Longtime readers here at the Jitterbug Cult know that Dorothy Day and Thomas Merton have always been high on my list of faith heroes.
The Pope, who landed on my list of heroes his first week on the job, not only named and honored Merton and Day in his eloquent speech to Congress, but also name-checked my faith hero Dr. Martin Luther King Jr. (Francis also connected them to Lincoln, who is every American’s hero.)
The one thing that my faith heroes all had in common that appeals so strongly to me is this: They, like this living Pope, were all about the radical love of Christ.

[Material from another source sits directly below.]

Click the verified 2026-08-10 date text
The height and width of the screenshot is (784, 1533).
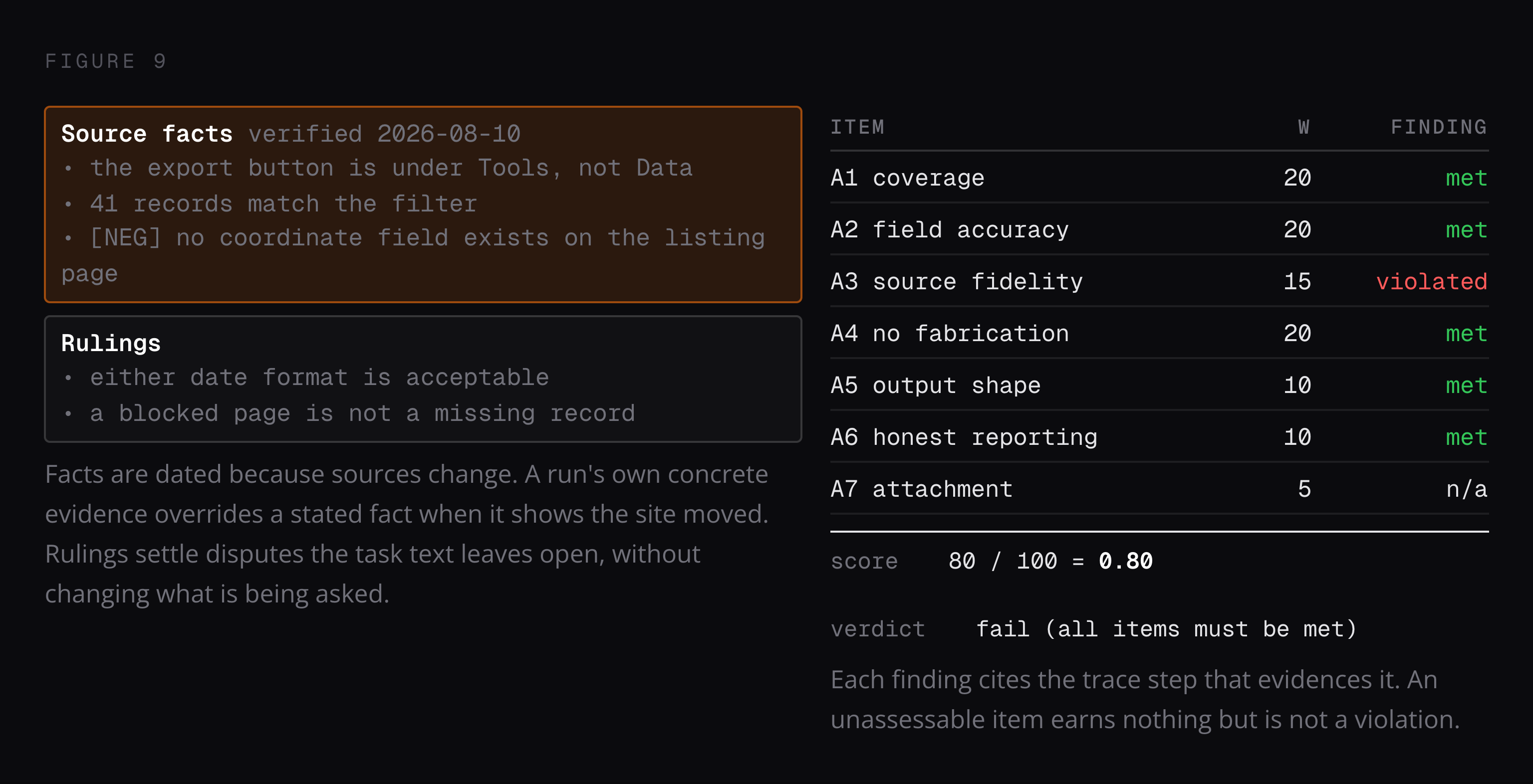point(384,134)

They all were committed peacemakers who incarnated a radical love for the poor and oppressed. (Mother Theresa is obviously another high-ranking faith hero.) They pleaded for mercy and fought for justice for the very people that the radical, rabble-rousing Christ–he who was born homeless in the muck and mire of a barn a long way from any royal palace–anointed with most-favored status.
Pope Francis, of course, took on the very name of another hero, St. Francis, largely because of the great saint’s radical love of the poor (and his love of nature and the earth and all of God’s good, green Creation).
If you’ve not read or heard the Pope’s eloquent speech to Congress, here are excerpts about the aforementioned peacemakers and social justice warriors who are my heroes:
ON THOMAS MERTON:
A century ago, at the beginning of the Great War, which Pope Benedict XV termed a “pointless slaughter”, another notable American was born: the Cistercian monk Thomas Merton. He remains a source of spiritual inspiration and a guide for many people. In his autobiography he wrote: “I came into the world. Free by nature, in the image of God, I was nevertheless the prisoner of my own violence and my own selfishness, in the image of the world into which I was born. That world was the picture of Hell, full of men like myself, loving God, and yet hating him; born to love him, living instead in fear of hopeless self-contradictory hungers”. Merton was above all a man of prayer, a thinker who challenged the certitudes of his time and opened new horizons for souls and for the Church. He was also a man of dialogue, a promoter of peace between peoples and religions.
ON DOROTHY DAY:
In these times when social concerns are so important, I cannot fail to mention the Servant of God Dorothy Day, who founded the Catholic Worker Movement. Her social activism, her passion for justice and for the cause of the oppressed, were inspired by the Gospel, her faith, and the example of the saints.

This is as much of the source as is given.